The income requirement was added in March in order to target the program to low- and middle-income families. Under the current proposal, a student would be eligible if their family income is less than 300% of the Federal Poverty Guideline (approximately $79,500 for a family of four) at the time of application; after the student has been awarded a voucher, the income requirement is lifted.
The revision would expand eligibility, as participating students would still qualify if their families had a jump in income.
SB 130 was added to the budget on a 5-2 vote, with unanimous Republican support. Senators Cindy Rosenwald (D-Nashua) and Donna Soucy (D-Manchester) were the sole no votes.
New Hampshire’s public schools are facing an $89 million drop in state funding this fall, and an amendment added on Wednesday would restore approximately $62 million of that gap.

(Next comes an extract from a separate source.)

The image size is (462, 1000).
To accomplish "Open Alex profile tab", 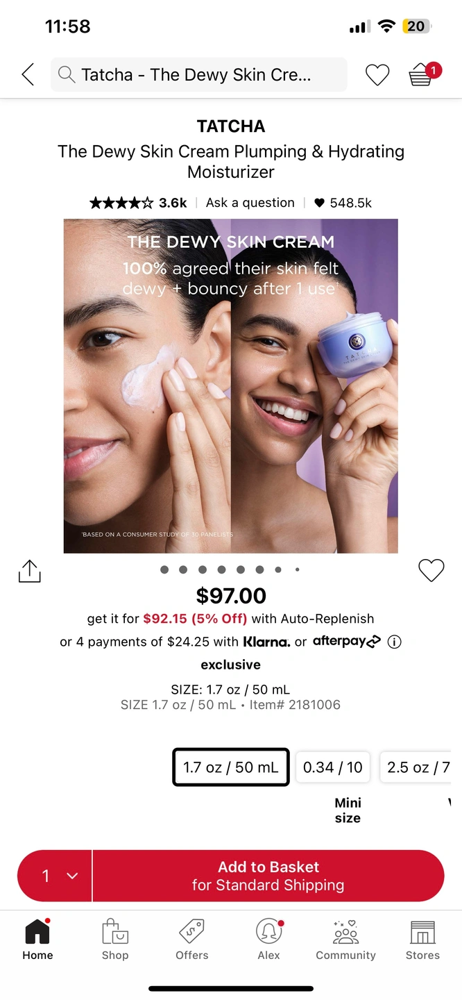I will pos(269,939).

The amendment would incorporate the elements of SB 135 into the budget, which would allow the NH Department of Education to use a student count method to calculate state funding instead of the proportion method that was proposed by Governor Sununu. SB 135 was retained by the House Education Committee last week.

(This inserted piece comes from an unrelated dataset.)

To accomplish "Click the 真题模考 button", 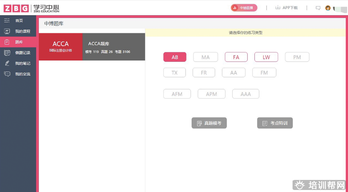I will point(209,123).
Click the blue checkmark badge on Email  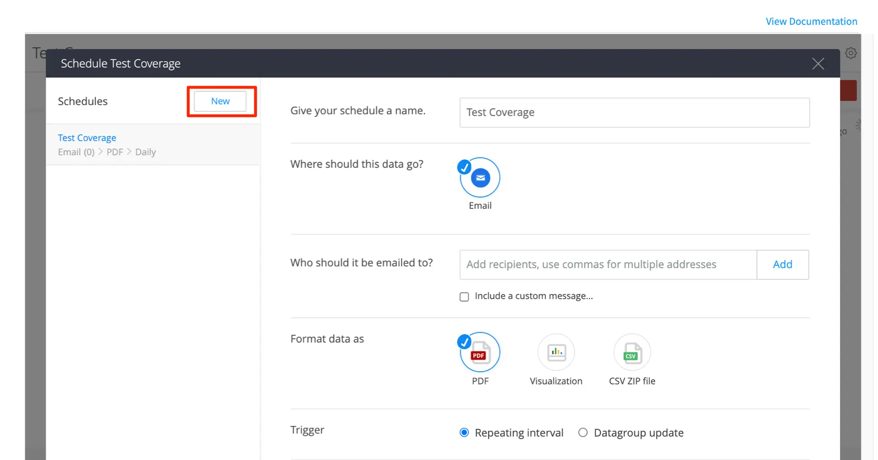point(464,167)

The amendment would protect districts from funding cuts due to pandemic-related enrollment drops and declines in school meal program participation. Drops in school enrollment, which are concentrated in younger grades, are expected to rebound as schools start a new year.

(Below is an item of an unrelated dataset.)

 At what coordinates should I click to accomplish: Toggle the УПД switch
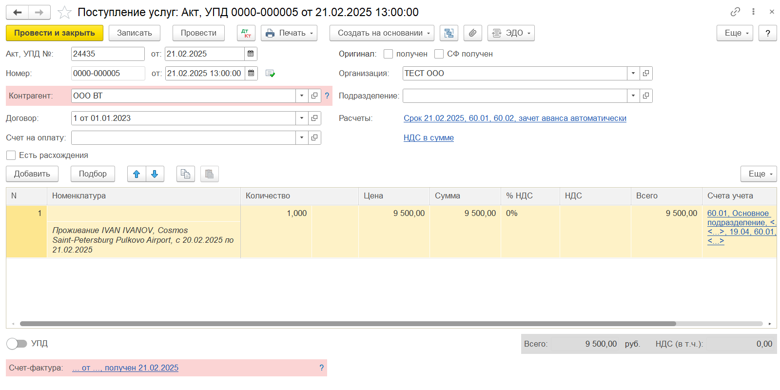tap(17, 344)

An amendment by Sen. Erin Hennessey (R-Littleton) would create a $17.5 million “relief fund,” which would target funding to school districts with higher proportions of students navigating poverty.
“I am excited to include $17.5 million per year for struggling schools,” Sen. Hennessey said when introducing the amendment.
The amendment passed unanimously.
Statewide property tax
Senate President Chuck Morse (R-Salem) declined to remove a $100 million property tax reduction from the state budget, which is expected to benefit mainly property-wealthy towns and translate into a dollar-for-dollar cut in federal COVID relief from the American Rescue Plan.
The statewide education property tax (SWEPT), which is uniform across the state, is raised by local towns and kept as a “credit” to their school funding grant.
Since it is uniform, towns raise drastically different amounts of money depending on the property wealth of their towns. Moultonborough, for example, raised $14,822 per student in 2020 under the tax rate, while Rochester raised approximately $1,214 per student.
Due to widely variable property tax bases, the SWEPT reduction would benefit higher wealth towns like Moultonborough. At the same time, due to federal regulations, the property tax cut is expected to result in a $100 million reduction in funding from the American Rescue Plan, the latest federal COVID relief package.
The decision to keep the SWEPT tax cut “would provide more funding raised by the State through non-property tax sources to local public education, but would do so in a less targeted manner than the one-time assistance provided in the current State Budget,” wrote Phil Sletten, Policy Analyst for the NH Fiscal Policy Institute. The current state budget includes approximately $60 million in aid targeted to those towns with low property tax bases (like Rochester) and those that serve large populations of students navigating poverty.
The Senate Finance Committee is scheduled to vote on a recommendation for the state budget bill with amendments on Friday, May 29. The full Senate is expected to vote on the bill on Thursday, June 3.
Then, the House will have a chance to weigh in at a Committee of Conference, where legislators from both chambers come together to iron out a compromise before it heads to each chamber for a final vote.
It then heads to the Governor’s office, where Governor Chris Sununu can sign it, veto it, or let it pass without signature. New Hampshire is one of a few states that does not have a line-item veto, meaning that he has to act on the entire bill as it is and can’t add or remove items.
The 2022-2023 biennial budget takes effect on July 1, 2021.